### Goal of the exercise
Take the entries below and print only the lines from the one with "You are a GUI" through the one with "Viewport: 1158px width, 1133px height.", exactly as they stand, both ends included.

### Material to process
───

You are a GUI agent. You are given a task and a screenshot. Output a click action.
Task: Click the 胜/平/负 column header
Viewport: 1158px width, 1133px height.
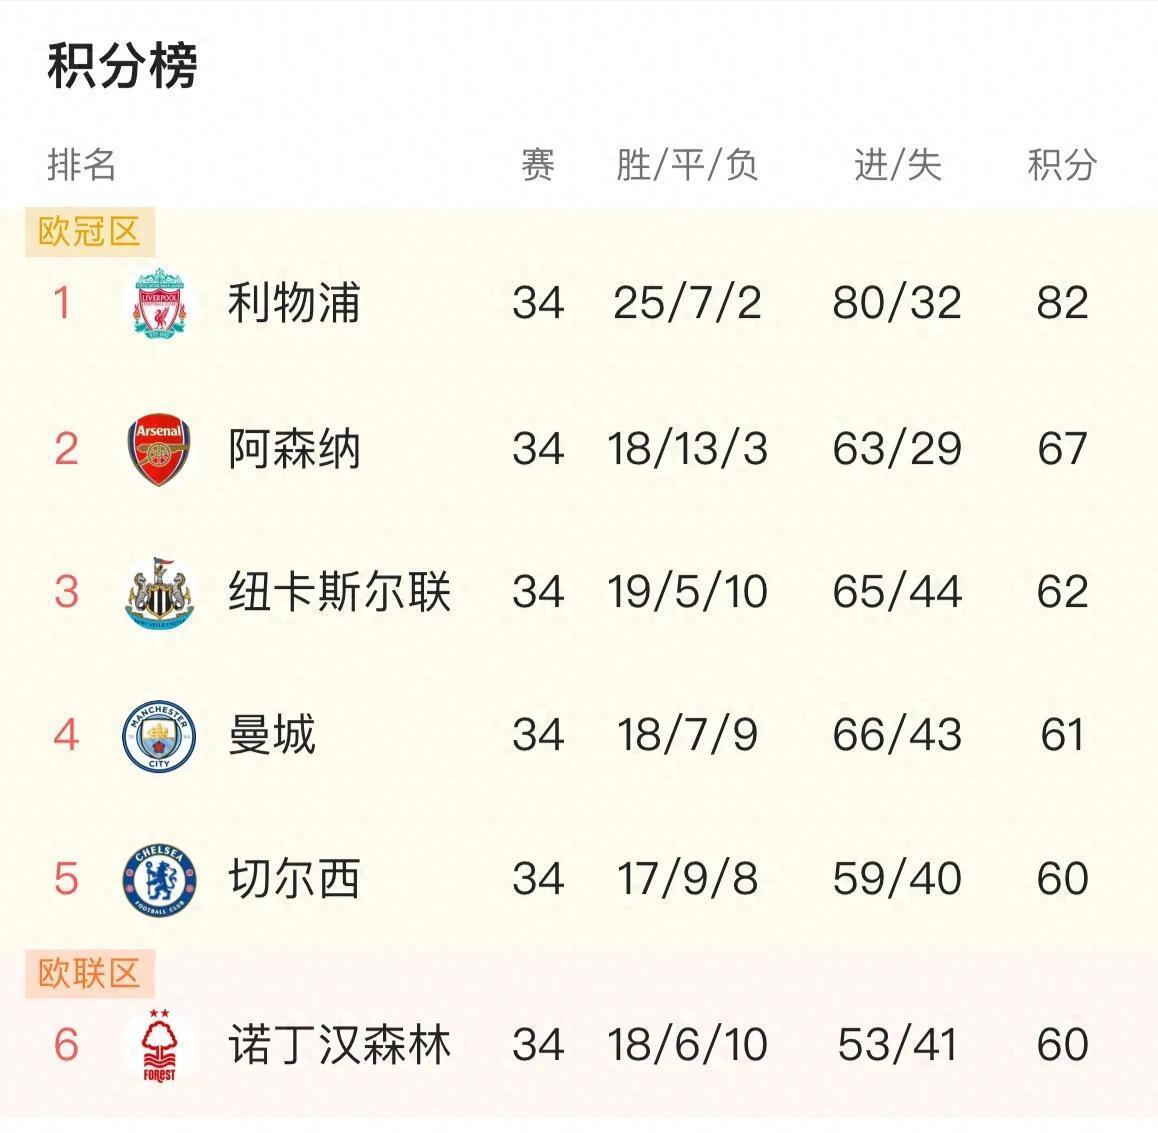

───

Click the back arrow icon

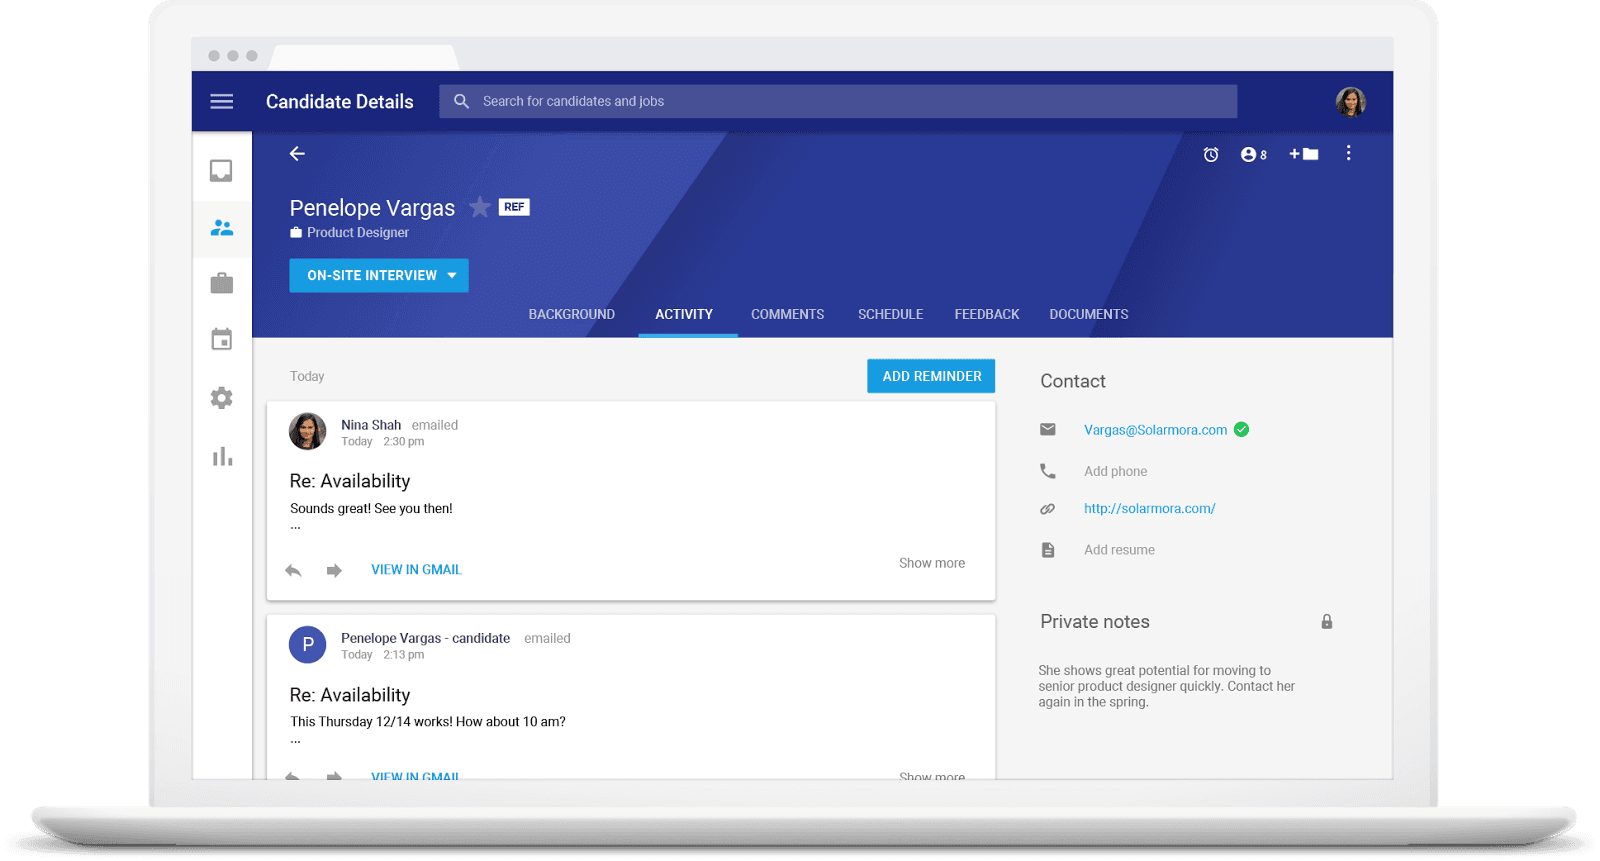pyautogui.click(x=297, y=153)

───

### Task solution
You are a GUI agent. You are given a task and a screenshot. Output a click action.
Task: Click the 胜/平/负 column header
Viewport: 1158px width, 1133px height.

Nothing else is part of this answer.